[Page text]
════════════════════
Paying down debt

Carrie Rocha didn’t set out to be a get-out-of-debt guru. She just knew that her own family finances were a mess and they needed to eliminate their $60,000 in debt.

After successfully wiping out what they owed in two and a half years, without a windfall, Carrie wanted to share the tricks she and her family learned along the way and started, a deals and couponing site that the mom of two runs in Maple Grove.

One thing led to another and now Rocha has written her first book: Pocket Your Dollars: 5 Attitude Changes That Will Help You Pay Down Debt, Avoid Financial Stress, and Keep More of What You Make, published by Bethany House.

After their 30-month journey to financial freedom, she realized that there were five financial attitudes that set them on a destructive financial path. How to combat those unhealthy attitudes became the foundation of her book. But their debt-free journey began years ago with an overseas vacation.

Equally committed

Carrie’s husband Marco is from Brazil, and they’d always dreamed about living there one day. But on a trip to visit his family, they realized their lousy financial habits would make it difficult, if not impossible to achieve that dream.

“We had this whole conversation. ‘Do we really want to live here or not and what would it take?’” She said that “tasting that component of one of our life dreams” gave the couple the itch to change their spendy ways.

The couple had the luxury of being equally committed to their debt-free goal, but it wasn’t easy. In addition to the nuts and bolts of paying down debt—cutting coupons and cutting back, the saying no, the return to cash—was the emotional underbrush that had to be cleared away.

Like many couples, Carrie and Marco fell into financial roles in the household. Carrie was the police and overall money manager and Marco was the spender. “One person always feels like they have to ask permission and the other person is always having to say no. It just creates this yuck cycle,” she said. To combat that, the couple started money meetings, where they discussed financial priorities. “We’d sit down and say ‘What do we foresee we’re going to spend money on over the next three months, six months, one year.’” Each person would have a turn prioritizing how to spend money on bigger ticket items. “I felt like for the first time I was actually able to hear him,” she said.
════════════════════
Collected data entries:
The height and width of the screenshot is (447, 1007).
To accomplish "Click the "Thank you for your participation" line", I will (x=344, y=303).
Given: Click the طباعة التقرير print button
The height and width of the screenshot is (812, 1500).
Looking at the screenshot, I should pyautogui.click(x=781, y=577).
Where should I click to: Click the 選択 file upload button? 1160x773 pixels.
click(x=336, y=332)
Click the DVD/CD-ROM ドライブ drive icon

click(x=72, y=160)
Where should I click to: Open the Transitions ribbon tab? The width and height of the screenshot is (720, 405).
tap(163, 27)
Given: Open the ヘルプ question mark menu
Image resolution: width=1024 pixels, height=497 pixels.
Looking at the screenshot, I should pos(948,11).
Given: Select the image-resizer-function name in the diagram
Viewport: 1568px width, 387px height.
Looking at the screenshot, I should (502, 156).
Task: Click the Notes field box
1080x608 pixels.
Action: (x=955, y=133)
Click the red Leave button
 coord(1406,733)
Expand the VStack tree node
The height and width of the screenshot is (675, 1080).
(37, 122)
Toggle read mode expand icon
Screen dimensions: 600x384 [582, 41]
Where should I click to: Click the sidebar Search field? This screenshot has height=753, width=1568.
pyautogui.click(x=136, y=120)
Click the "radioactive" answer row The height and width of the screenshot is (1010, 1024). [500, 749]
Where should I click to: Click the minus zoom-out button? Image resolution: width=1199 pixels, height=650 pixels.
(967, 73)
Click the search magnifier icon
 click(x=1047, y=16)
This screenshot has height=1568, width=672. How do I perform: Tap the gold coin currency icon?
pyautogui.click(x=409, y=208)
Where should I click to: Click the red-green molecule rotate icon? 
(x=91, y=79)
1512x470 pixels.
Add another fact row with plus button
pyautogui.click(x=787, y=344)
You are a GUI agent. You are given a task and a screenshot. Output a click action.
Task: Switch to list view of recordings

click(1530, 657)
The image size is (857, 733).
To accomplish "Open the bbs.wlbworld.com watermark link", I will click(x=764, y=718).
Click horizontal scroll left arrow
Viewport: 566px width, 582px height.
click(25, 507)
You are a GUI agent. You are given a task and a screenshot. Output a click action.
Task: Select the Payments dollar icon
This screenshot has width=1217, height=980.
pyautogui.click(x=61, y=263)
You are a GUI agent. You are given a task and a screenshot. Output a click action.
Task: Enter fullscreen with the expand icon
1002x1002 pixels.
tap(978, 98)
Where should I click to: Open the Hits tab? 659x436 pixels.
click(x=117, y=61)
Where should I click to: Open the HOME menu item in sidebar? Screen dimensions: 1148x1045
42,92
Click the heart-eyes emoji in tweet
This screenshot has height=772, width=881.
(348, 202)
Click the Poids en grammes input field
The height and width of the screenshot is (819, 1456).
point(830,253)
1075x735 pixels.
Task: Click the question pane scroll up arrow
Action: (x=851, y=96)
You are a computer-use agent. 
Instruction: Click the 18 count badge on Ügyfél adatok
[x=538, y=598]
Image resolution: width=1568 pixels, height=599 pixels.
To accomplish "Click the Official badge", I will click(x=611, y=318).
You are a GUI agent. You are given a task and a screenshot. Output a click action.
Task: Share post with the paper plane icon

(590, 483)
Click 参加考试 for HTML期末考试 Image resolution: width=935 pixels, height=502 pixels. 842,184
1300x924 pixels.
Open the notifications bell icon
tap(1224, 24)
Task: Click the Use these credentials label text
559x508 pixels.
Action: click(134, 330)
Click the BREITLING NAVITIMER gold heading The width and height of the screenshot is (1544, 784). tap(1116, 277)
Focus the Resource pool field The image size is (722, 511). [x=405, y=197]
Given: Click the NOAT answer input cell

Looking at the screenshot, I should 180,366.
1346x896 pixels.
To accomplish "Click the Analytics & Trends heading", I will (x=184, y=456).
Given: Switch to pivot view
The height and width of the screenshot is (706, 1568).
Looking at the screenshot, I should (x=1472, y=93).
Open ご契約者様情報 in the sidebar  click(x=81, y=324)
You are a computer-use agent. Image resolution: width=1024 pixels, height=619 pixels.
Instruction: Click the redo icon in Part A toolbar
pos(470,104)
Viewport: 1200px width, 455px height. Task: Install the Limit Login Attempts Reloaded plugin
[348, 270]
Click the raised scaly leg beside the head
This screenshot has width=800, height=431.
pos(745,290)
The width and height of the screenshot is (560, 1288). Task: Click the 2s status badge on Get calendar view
════════════════════
[Given request A] Copy the rows from their first line through the line containing "pyautogui.click(x=136, y=120)", keeping both ends.
[Given request B] Resume the article on paying down debt after its final sentence.
The article and the rows were gathered from unrelated sources.

[Written reply A]
The height and width of the screenshot is (447, 1007).
To accomplish "Click the "Thank you for your participation" line", I will (x=344, y=303).
Given: Click the طباعة التقرير print button
The height and width of the screenshot is (812, 1500).
Looking at the screenshot, I should pyautogui.click(x=781, y=577).
Where should I click to: Click the 選択 file upload button? 1160x773 pixels.
click(x=336, y=332)
Click the DVD/CD-ROM ドライブ drive icon

click(x=72, y=160)
Where should I click to: Open the Transitions ribbon tab? The width and height of the screenshot is (720, 405).
tap(163, 27)
Given: Open the ヘルプ question mark menu
Image resolution: width=1024 pixels, height=497 pixels.
Looking at the screenshot, I should pos(948,11).
Given: Select the image-resizer-function name in the diagram
Viewport: 1568px width, 387px height.
Looking at the screenshot, I should (502, 156).
Task: Click the Notes field box
1080x608 pixels.
Action: (x=955, y=133)
Click the red Leave button
 coord(1406,733)
Expand the VStack tree node
The height and width of the screenshot is (675, 1080).
(37, 122)
Toggle read mode expand icon
Screen dimensions: 600x384 [582, 41]
Where should I click to: Click the sidebar Search field? This screenshot has height=753, width=1568.
pyautogui.click(x=136, y=120)

[Written reply B]
They employed a popular method of debt-payoff called the “debt snowball,” where you pay the lowest balance debt first and once that’s gone, you apply the money that went to that payment to the next debt, and so on, until the money you are putting toward the debts has grown like a snowball rolling down a mountain, and the debt is crushed.  

Practical conversations about spending money and the snowball method helped the family pay down their debts in the midst of the housing boom, from 2006 to 2008.

But attitude change was the critical puzzle piece that helped them stay out of debt during the Great Recession.

Rocha said they stopped thinking, “If I only had more money.” “The reason that it’s so important is that when we operate with this mindset that ‘My financial life would change ‘if’—insert magic potion—[then] we’re pushing it into the future. We’re constantly making excuses to start. That’s why it’s so important to say ‘Stop’ and say ‘Wait, we’re not waiting for the next tax refund, Christmas bonus, or pay raise. What if we said the money we had in our hands right now is enough for us?’ That was really revolutionary in our thinking.”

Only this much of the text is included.